Esa callada complicidad, esa defección, tiene en el ámbito periodístico sus ejemplos más dolorosos. Bajo el paraguas de la figura legendaria de Rodolfo Walsh (últimamente reducido a un militante sacrificial, ignorado por analfabetos literarios como lo que en verdad es y seguirá siendo: uno de los grandes escritores argentinos), actúan gacetilleros y pontificadores, sujetos que se sirven de los carpetazos de los servicios de inteligencia para anatemizar a opositores y críticos, individuos que naturalizaron un sistema de delación (señalamiento y escrache continuo de compañeros) y mercenarios de toda laya que prestan sus espadas para trabajos sucios. Nunca vi tantos periodistas interesados en boicotear una investigación periodística y en desacreditar a su denunciante como en estas semanas. Tampoco vi tanta deserción a la hora de marcar los límites: una cosa es que te sientas cercano a este proyecto y otra muy distinta es no alzar la voz para que tu propio gobierno tome nota de los errores y los enmiende.
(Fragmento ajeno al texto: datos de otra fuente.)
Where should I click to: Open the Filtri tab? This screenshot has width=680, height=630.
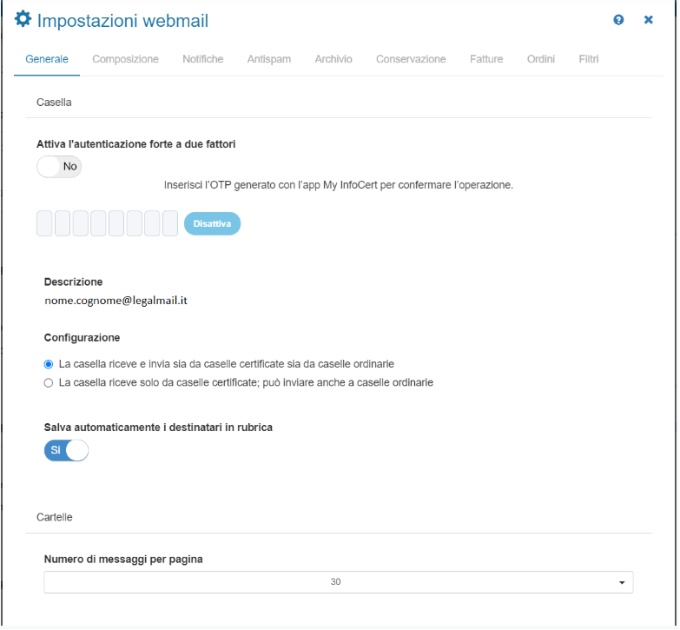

No se llegó a esta situación lamentable de un día para el otro. El guiso se fue cocinando a fuego lento. Se ha hecho completamente habitual en la Argentina que junto a periodistas legítimamente convencidos de la épica nacional y popular, conviven jefes de prensa encubiertos y agentes estatales que alguna vez deberían ser privatizados. Sucede a menudo que ante la denuncia periodística de un acto de corrupción, se la ignore olímpicamente. También que se ataque al colega que investigó, sin chequear mínimamente si los hechos son o no veraces. O lo que es más terrible: que se llame al funcionario acusado para ofrecerle un largo monólogo que destruya al redactor, al medio que lo publica y al periodismo como oficio, para al final dictaminar desde el micrófono que se demostró una vez más que el periodista y el diario de marras mintieron, y que ya todo quedó anulado. Señor Jack el Destripador, ¿leyó la denuncia que hace el diario The Times acerca de esas chicas muertas? ¿Qué tiene para decirnos? Ah, entonces, es una denuncia falsa. Una más. Muchas gracias, Jack, quedó todo aclarado. Vaya nomás y siga con su faena.

¿Tendrá algo que ver Rodolfo Walsh con estos personajes que ayudan a ocultar la corrupción, que persiguen periodistas y que son complacientes con quienes detentan el Estado? Les recomiendo, de todo corazón, que abandonen por un momento la pereza mental y se tomen un mes para leer Operación Masacre, El caso Satanovsky, Quién mató a Rosendo y Variaciones en rojo. Walsh convalidó metodologías de la violencia política en los años 70 con las que nunca pude estar de acuerdo, pero ejerció siempre el periodismo desde el llano, sin subsidios ni prebendas, enfrentándose a los poderosos con su talento y con su máquina de escribir. Creer que Walsh estaría hoy a sueldo de este gobierno, que no sólo toleraría la corrupción para la Corona, sino también para volver multimillonarios a sus dirigentes, que sería columnista de C5N y que asistiría a las sesiones lapidarias que se traman en Canal 7 (ni Horacio Verbitsky lo hace) me parece temerario y por lo menos incomprobable.

Si lo hiciera, yo que lo amé tanto, que he sido su fervoroso lector, no podría menos que sentir una enorme tristeza. La siento ahora mismo por muchos de mis ídolos literarios y profesionales de otros tiempos, que me parecen irreconocibles. No quiero formar parte de ese colectivo cultural en el que viajé alguna vez. Prefiero este ostracismo que consiste en ser considerado un ex compañero de ruta y hasta un enemigo del Estado, un asturiano cabeza dura que se resiste a darle barniz de respetabilidad al pillaje.